Con desigualdad no hay justicia social

Quizás es difícil definir exactamente lo que es la justicia social, pero resulta mucho más claro acotar que no resulta justo que el 1 % más rico de la población mundial posea más riqueza que el 99 % restante, tal como puso de relieve hace unos meses un estudio de Oxfam Internacional, o que, según la misma entidad, los 20 españoles más ricos tienen tanto como el 30% más pobre. Y no se trata de un dato estático. La desigualdad avanza y España es uno de los países con mayor desigualdad de ingreso de Europa, según la agencia estadística Eurostat.

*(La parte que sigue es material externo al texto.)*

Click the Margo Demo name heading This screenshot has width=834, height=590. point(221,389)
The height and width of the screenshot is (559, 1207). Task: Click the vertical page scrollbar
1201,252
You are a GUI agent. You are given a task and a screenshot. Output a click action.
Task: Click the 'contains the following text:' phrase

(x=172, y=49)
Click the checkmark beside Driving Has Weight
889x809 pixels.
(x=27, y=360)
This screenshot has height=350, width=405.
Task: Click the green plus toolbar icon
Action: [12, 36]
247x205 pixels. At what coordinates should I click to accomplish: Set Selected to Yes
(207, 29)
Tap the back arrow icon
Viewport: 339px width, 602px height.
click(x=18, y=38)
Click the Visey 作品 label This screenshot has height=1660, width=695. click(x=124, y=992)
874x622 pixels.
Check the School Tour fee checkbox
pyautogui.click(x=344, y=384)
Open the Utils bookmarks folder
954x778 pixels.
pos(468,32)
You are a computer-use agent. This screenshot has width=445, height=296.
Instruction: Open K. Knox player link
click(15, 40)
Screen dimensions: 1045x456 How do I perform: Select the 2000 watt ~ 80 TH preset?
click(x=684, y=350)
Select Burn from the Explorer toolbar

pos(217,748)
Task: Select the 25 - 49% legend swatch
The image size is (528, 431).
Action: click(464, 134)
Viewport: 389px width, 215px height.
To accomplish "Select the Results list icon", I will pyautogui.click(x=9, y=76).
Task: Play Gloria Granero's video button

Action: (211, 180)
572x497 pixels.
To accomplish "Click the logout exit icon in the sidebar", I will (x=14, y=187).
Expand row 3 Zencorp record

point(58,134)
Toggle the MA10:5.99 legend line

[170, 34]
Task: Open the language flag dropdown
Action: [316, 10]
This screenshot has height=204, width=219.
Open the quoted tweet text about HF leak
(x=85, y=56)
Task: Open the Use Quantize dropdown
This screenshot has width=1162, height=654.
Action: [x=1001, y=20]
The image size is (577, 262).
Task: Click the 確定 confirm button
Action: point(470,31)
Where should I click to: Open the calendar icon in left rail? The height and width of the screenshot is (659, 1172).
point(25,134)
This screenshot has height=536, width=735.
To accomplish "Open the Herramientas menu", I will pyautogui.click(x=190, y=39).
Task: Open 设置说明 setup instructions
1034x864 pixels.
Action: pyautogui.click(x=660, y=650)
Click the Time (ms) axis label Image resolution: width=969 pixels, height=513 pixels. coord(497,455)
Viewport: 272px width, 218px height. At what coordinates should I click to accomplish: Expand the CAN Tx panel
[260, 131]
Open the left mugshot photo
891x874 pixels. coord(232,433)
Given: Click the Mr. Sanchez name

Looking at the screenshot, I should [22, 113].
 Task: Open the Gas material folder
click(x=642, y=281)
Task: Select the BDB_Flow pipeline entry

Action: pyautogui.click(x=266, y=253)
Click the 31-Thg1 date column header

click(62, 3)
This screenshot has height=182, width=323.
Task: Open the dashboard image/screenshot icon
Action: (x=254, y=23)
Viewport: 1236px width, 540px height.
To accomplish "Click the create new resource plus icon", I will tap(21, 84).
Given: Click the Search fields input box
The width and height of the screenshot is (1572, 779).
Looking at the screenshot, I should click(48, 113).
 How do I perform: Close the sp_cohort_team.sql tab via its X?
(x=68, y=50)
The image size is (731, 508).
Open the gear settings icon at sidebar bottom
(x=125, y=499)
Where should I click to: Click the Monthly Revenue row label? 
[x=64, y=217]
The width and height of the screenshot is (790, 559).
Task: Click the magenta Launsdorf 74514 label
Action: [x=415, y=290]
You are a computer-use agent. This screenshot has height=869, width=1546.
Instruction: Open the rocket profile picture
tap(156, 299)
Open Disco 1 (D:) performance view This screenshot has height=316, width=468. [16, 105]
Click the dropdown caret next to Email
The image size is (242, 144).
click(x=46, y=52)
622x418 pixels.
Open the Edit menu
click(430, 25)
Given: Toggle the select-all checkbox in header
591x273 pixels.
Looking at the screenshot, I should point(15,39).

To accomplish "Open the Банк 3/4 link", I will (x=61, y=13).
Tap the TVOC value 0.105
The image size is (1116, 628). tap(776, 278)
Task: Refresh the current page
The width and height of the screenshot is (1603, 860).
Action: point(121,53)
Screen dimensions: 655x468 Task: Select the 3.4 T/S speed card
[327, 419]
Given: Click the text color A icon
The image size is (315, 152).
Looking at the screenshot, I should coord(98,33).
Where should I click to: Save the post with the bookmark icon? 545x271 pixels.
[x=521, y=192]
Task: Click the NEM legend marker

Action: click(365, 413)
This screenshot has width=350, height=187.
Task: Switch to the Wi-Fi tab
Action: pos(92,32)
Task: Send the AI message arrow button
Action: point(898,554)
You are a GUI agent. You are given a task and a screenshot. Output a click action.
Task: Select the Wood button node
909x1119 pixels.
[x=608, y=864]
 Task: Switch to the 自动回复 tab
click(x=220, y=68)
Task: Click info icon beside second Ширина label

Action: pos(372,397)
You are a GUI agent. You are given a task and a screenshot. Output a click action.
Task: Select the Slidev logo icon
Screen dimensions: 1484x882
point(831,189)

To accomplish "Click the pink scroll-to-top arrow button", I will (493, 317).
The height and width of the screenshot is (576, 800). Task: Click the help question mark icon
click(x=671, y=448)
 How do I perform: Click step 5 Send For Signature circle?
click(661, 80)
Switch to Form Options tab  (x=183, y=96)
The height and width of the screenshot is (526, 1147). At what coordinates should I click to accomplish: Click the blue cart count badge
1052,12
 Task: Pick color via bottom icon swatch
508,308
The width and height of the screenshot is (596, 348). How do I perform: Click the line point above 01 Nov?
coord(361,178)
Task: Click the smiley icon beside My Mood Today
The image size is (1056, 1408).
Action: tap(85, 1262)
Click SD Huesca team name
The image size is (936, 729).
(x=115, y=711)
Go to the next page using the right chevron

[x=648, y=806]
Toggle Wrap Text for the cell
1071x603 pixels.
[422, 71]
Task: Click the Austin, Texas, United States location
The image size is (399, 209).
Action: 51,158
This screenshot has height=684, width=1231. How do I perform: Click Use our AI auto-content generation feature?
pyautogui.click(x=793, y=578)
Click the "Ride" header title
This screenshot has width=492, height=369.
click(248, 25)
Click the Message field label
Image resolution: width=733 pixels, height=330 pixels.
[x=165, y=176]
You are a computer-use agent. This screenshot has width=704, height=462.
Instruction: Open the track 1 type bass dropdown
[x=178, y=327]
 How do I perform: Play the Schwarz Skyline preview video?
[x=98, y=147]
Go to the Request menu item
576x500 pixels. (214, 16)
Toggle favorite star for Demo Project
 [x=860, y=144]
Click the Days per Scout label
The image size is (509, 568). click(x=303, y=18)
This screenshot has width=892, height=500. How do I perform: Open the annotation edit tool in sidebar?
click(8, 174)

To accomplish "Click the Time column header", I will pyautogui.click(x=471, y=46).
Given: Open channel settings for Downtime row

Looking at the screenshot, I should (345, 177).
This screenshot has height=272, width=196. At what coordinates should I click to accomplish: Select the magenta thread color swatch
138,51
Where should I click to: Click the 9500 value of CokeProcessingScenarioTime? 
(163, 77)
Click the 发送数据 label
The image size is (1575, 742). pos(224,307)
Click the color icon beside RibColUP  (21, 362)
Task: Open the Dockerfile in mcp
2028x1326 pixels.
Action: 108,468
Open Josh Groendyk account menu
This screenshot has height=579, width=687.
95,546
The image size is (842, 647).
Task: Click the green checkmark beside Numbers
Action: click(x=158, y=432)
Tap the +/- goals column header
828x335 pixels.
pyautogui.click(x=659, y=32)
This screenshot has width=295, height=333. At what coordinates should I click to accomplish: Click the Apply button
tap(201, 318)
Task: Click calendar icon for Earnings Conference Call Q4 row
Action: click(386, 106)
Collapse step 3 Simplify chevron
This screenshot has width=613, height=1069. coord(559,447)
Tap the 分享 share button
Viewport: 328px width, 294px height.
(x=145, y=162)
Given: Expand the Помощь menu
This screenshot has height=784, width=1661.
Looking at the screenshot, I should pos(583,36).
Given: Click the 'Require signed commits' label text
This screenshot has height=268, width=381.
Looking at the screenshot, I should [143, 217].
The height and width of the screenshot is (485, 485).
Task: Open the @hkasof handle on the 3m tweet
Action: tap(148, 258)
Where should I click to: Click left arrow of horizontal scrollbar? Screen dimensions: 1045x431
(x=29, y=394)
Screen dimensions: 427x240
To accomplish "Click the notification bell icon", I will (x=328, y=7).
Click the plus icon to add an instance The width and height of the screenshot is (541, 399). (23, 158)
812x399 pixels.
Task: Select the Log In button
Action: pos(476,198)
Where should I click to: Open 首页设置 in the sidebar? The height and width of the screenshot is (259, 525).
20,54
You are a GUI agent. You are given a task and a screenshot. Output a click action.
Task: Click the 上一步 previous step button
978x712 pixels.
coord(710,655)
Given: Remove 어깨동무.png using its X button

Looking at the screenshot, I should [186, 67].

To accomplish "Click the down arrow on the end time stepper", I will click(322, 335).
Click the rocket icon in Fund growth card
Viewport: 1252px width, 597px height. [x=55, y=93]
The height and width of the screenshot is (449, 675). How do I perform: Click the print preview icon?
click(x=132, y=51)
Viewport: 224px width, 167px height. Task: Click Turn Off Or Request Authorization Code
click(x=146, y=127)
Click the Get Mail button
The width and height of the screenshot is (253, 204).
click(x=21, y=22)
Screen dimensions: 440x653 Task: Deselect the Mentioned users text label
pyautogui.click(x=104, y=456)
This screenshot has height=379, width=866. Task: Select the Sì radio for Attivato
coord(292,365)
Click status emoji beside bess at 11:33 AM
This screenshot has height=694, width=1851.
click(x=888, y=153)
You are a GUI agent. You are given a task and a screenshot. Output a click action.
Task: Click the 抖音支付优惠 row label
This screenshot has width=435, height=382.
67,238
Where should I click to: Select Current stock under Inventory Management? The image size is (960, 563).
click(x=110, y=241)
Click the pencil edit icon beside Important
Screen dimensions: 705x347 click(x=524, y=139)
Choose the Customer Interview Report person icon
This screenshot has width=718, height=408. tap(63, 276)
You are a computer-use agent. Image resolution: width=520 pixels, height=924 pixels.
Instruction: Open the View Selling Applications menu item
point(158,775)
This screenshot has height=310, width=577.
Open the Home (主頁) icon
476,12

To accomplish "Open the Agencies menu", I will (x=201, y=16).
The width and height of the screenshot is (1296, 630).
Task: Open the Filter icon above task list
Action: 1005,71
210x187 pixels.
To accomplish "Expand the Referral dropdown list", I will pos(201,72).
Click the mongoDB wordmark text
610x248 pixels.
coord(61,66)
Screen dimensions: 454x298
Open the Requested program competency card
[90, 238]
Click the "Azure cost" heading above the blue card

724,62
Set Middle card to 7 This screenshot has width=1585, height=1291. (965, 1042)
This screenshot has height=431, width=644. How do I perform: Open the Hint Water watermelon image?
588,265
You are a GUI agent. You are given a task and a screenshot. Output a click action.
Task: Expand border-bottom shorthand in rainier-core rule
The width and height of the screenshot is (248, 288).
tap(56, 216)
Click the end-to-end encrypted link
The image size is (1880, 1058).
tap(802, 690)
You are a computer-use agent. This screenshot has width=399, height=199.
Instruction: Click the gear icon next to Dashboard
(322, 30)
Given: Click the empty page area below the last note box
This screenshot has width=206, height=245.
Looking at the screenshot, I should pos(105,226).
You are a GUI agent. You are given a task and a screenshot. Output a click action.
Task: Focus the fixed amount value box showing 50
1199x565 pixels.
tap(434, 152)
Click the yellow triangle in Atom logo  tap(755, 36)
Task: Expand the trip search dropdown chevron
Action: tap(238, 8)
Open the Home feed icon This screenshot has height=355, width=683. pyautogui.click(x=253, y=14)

Naciones Unidas define la justicia social como “un principio fundamental para la convivencia pacífica y próspera, dentro y entre las naciones”. El concepto de justicia social está íntimamente relacionado con la igualdad de oportunidades, la equidad de género y los derechos de los migrantes, entre otros, y es incompatible con el aumento de las desigualdades entre países y en el interior de las sociedades.

La lucha contra las inequidades

Sin la eliminación de las desigualdades, no se avanzará en el desarrollo sostenible, y por ello el décimo de los Objetivos de Desarrollo Sostenible propone algunas vías para reducir las inequidades: Mejorar la regulación y el control de los mercados y las instituciones financieras, fomentar la asistencia para el desarrollo y la inversión extranjera directa para las regiones que más lo necesiten, entre otras.

Igualmente,  y para promover la inclusión económica de todos, independientemente de su género, o etnia, todas las medidas que faciliten la migración y movilidad segura de las personas son aliadas de la justicia social.

Para este 2016, la celebración del Día Mundial de la Justicia Social, que se recuerda cada 20 de Febrero, destaca el vínculo entre la consecución de sociedades implicadas en la lucha contra el cambio climático y la construcción de sociedades más equitativas y con mayores oportunidades para todos.